Stop-motion animation made its first serious entry into the mainstream through the work of animator Willis O'Brien. The Lost World (1925), in which O'Brien mixed stop-motion dinosaurs with live actors, was a major hit, but it was his work on King Kong (1933) that took stop-motion animation to new heights.

O'Brien's greatest protege was Ray Harryhausen. Harryhausen made a string of major films that advanced the art of stop-motion animation, including The 7th Voyage of Sinbad (1958), Jason and the Argonauts (1963), and of course the Clash of the Titans (1981).

These laborious approaches to storytelling have been revisited over the years. Unfortunately, the advancement of camera technologies, digital applications and compositing almost pushed the stop motion technique into extinction.

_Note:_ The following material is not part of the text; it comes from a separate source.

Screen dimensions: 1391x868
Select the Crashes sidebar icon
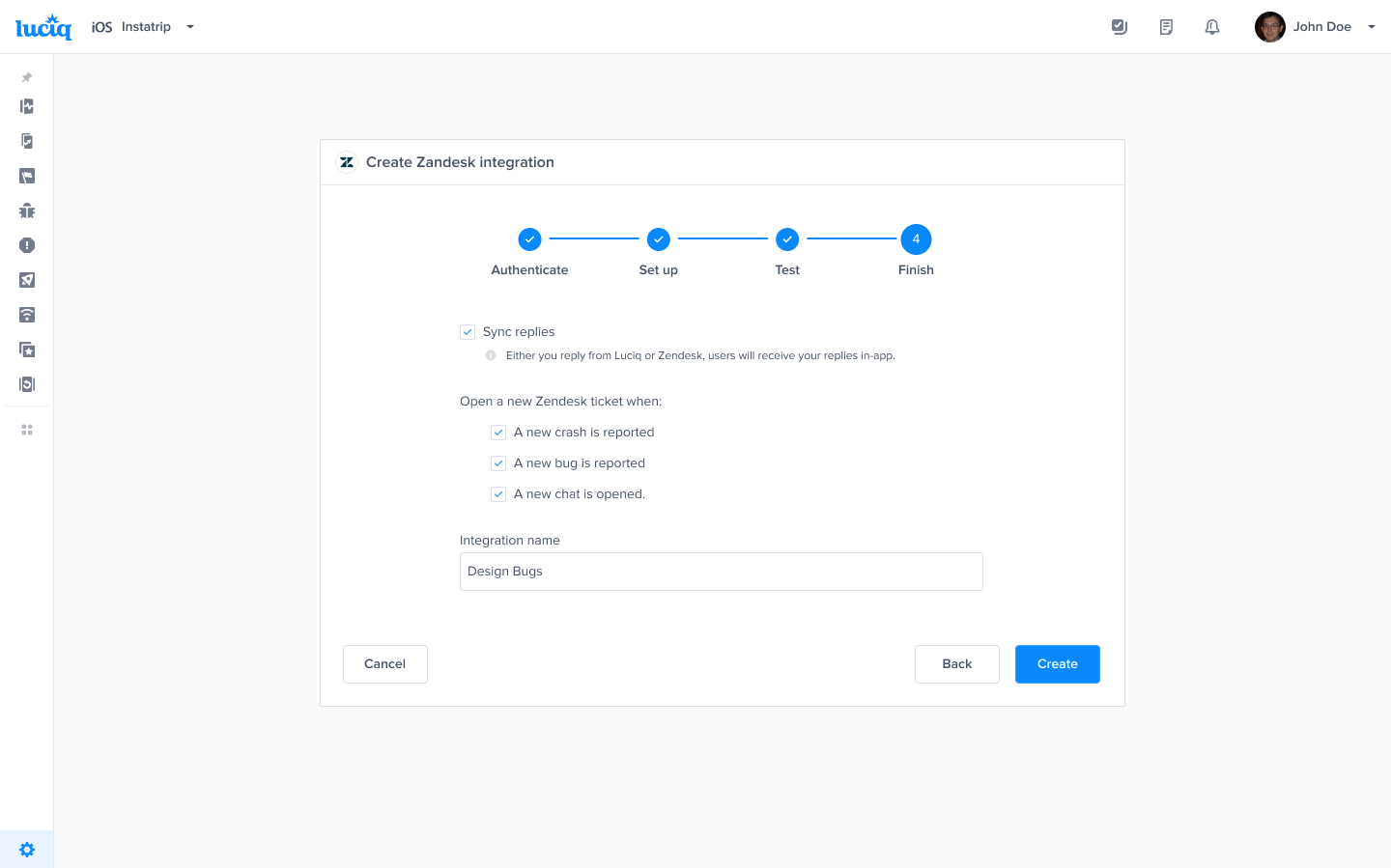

However, over the last several years there has been a resurgence in the stop motion aesthetic and style. Laika Studios is one production house that is embracing this age-old approach to content creation and introducing newly discovered techniques and technologies.

They are enhancing stop motion by incorporating computer generated visual effects, the latest 3D printing capabilities and complex puppetry.

As a creative, I highly recommend studying the visual aesthetic of all four films.

The Technogy That Made Kubo and the Two Strings.

Baking Faces for ParaNorman

The Scale of Coraline

Discovering the Elements in the Box Trolls

Watching the films and the behind the scenes footage provides the audience with a better understanding of this incredibly time consuming process. However, getting up close and personal with the characters, sets, props and scenery are now a possibility.

Laika’s traveling exhibit, Animating Life: The Art, Science, and Wonder of Laika is currently making its’ way through the country. The most recent stop is at the Portland Art Museum in Portland, Oregon. This is a must for any fan or artist that is researching the most current trends in the stop motion approach.

The exhibit provides patrons with a look into the process of their visionary artistry and details on the history and birth of stop motion.

At the heart of every LAIKA film are the artists who meticulously craft every element. Through behind-the-scenes photography, video clips and physical artwork from its films, visitors will be immersed in LAIKA’s creative process, exploring the production design, sets, props, puppets, costumes, and world-building that have become the studio’s hallmarks. Their films are a triumph of imagination, ingenuity and craftsmanship and have redefined the limits of modern animation. - PAM

Cheers and keep creating!!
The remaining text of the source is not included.